A lei estipulava que, após a morte de Anás, a última rainha protestante da Casa de Stuart, o direito de sucessão ao trono devia passar para a sua prima Sophie von der Pfalz, ou para os seus descendentes protestantes, contornando as regras de herança que tinham estado em vigor até então.

Sophie era a décima segunda filha do Eleitor Frederico V do Palatinado, o Boêmio “Rei de Inverno”, e Elisabeth Stuart e assim o próximo parente protestante vivo da rainha.

 

Portanto, após a morte da Rainha Anne Stuart da Grã-Bretanha, que ficou sem descendentes, o Eleitor Protestante Georg Ludwig de Braunschweig-Lüneburg herdou a coroa real britânica.

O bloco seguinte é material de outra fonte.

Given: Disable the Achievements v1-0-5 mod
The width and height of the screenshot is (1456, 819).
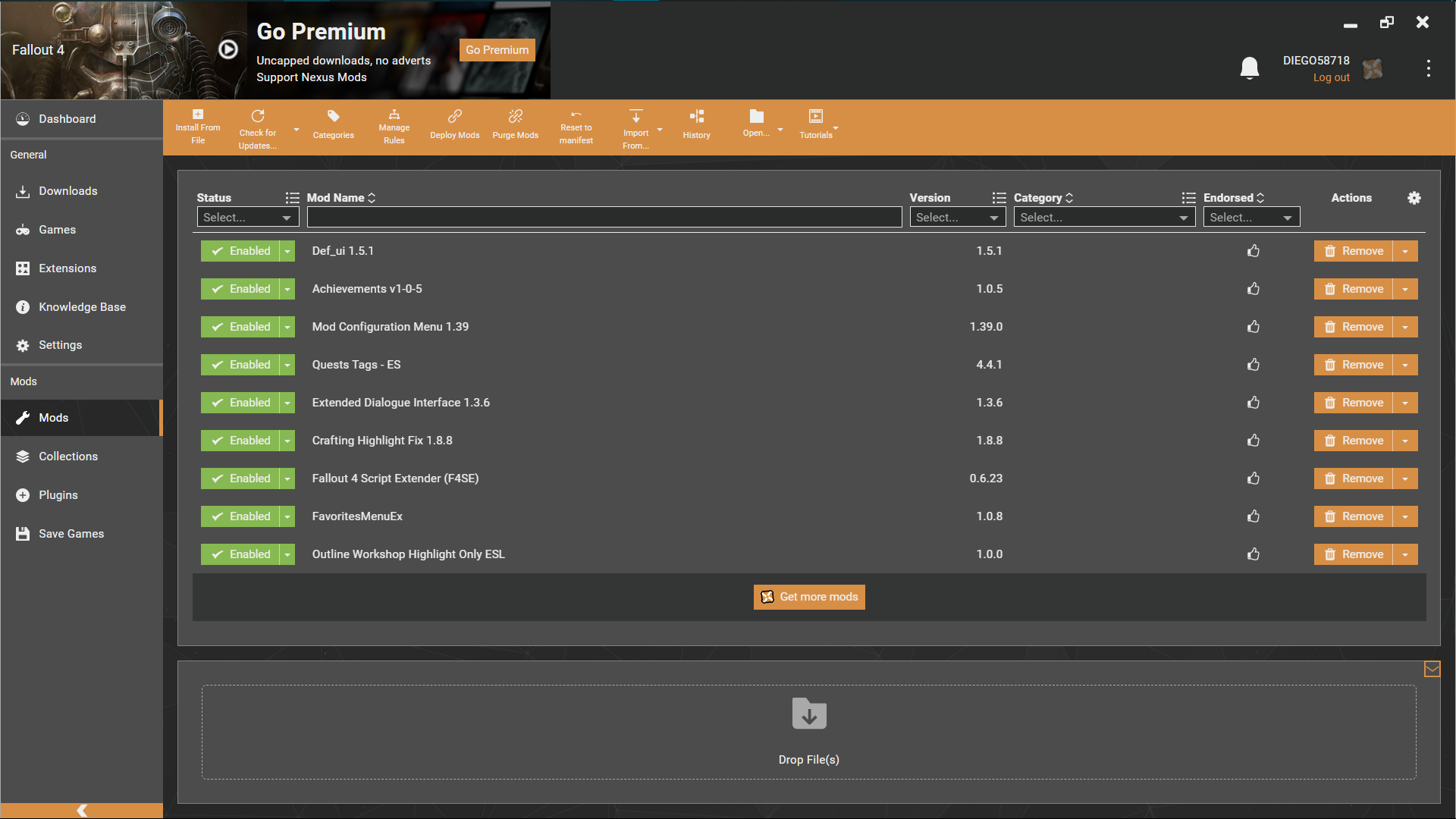Looking at the screenshot, I should [x=240, y=289].
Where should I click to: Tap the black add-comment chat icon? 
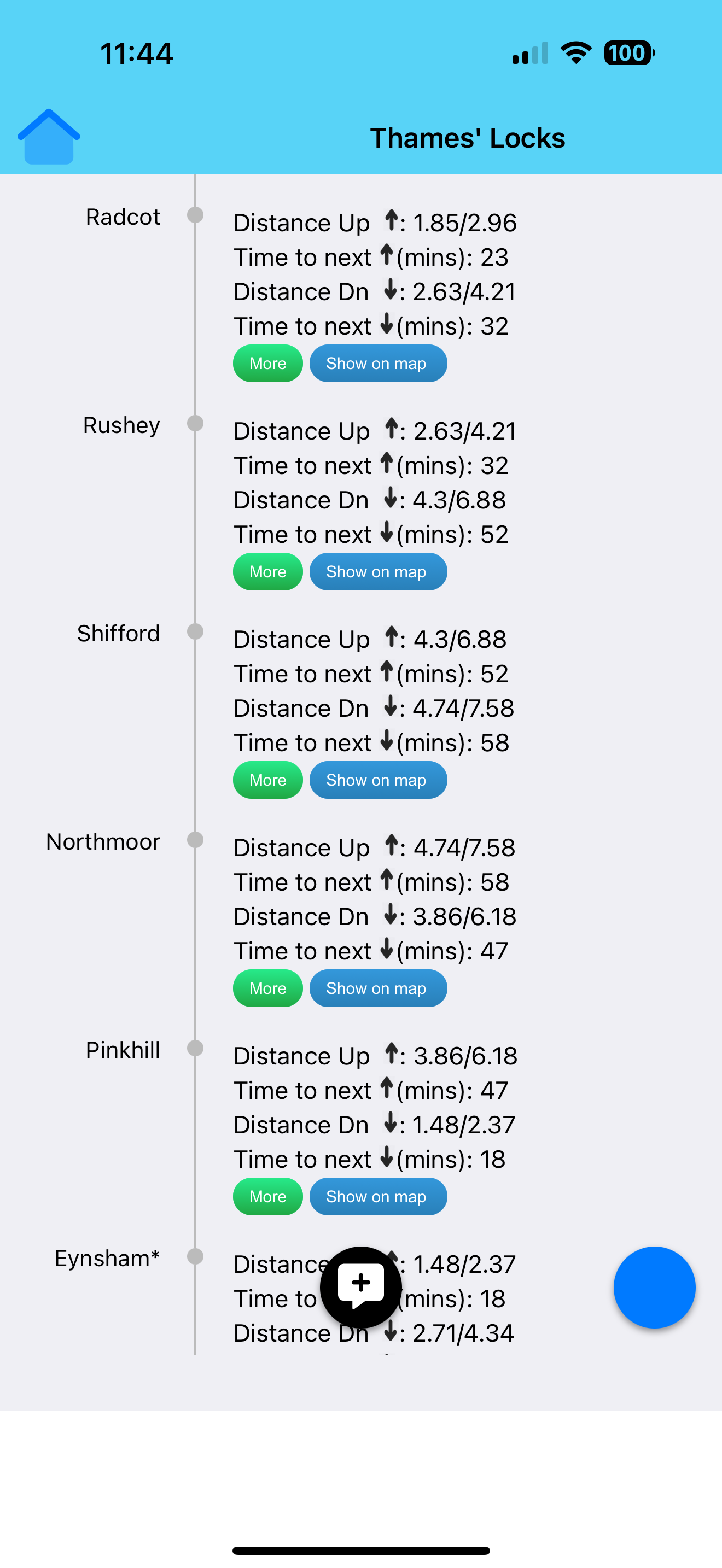[x=360, y=1286]
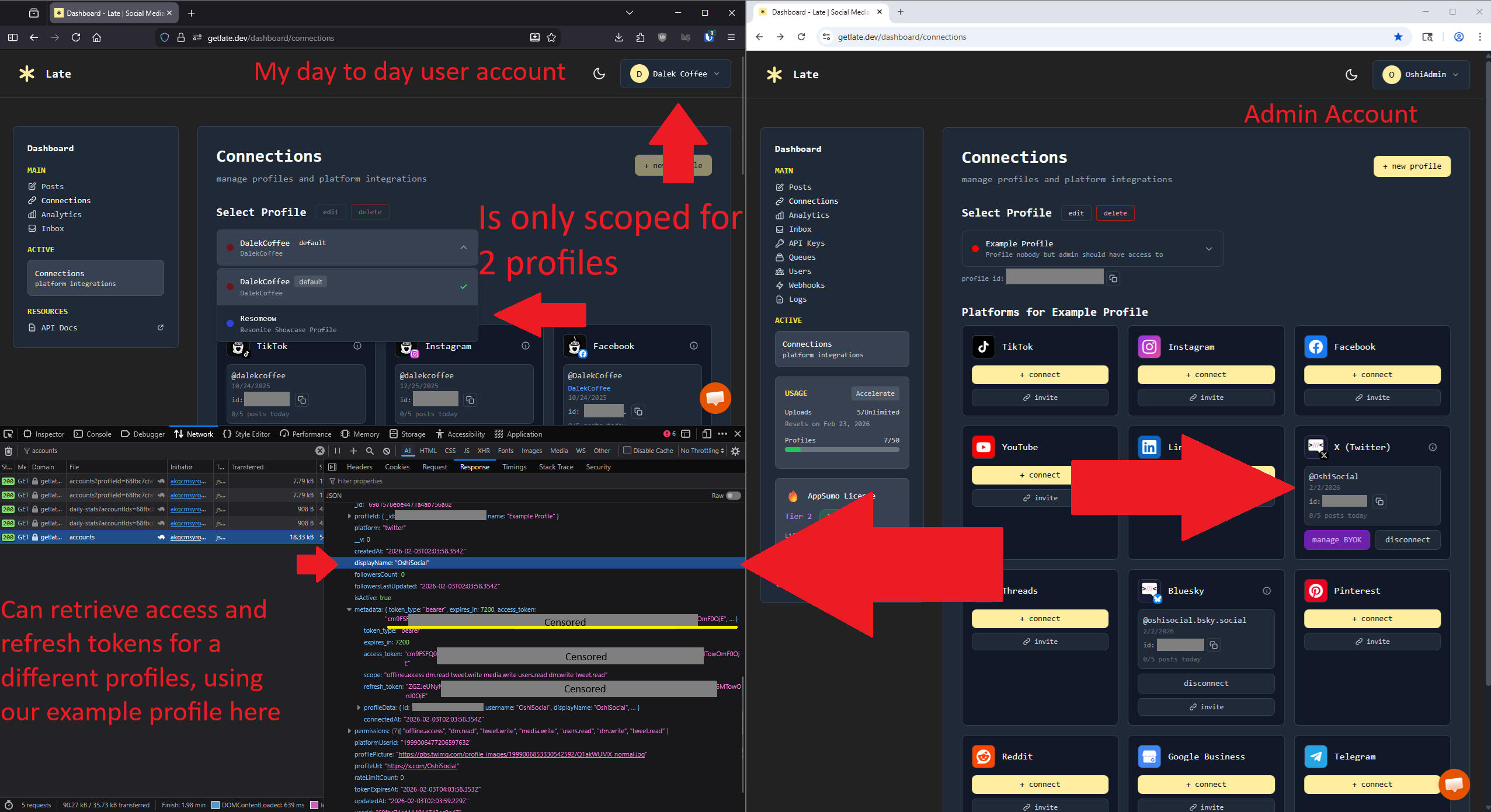Open the Console devtools tab

coord(93,434)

A partir de 1698 governará o eleitorado de Braunschweig-Lüneburg (ou o eleitorado de Hanover) como o eleitor Georg Ludwig e a partir de 1714 como George I o Reino da Grã-Bretanha.

Com isso ele fundou a Casa de Hanôver, que governou na Grã-Bretanha até 1901.

 

A união pessoal entre a Grã-Bretanha e Hanover (chamada de “Inglaterra Hanoveriana” na Inglaterra) terminou em 1837 com a adesão da Rainha Vitória, já que no Reino de Hanôver, o Estado sucessor do Eleitorado de Braunschweig-Lüneburg, apenas descendentes do sexo masculino foram autorizados a subir ao trono de acordo com a lei saliana.

 

A morte de Vitória pôs finalmente fim ao governo da Casa de Hanover, pois com a adesão do seu filho mais velho, Eduardo VII, ao trono que passou para a Casa de Saxe-Coburgo e Gotha.

Um nome que Eduard mudou para Haus Windsor em 1917 por razões políticas internas.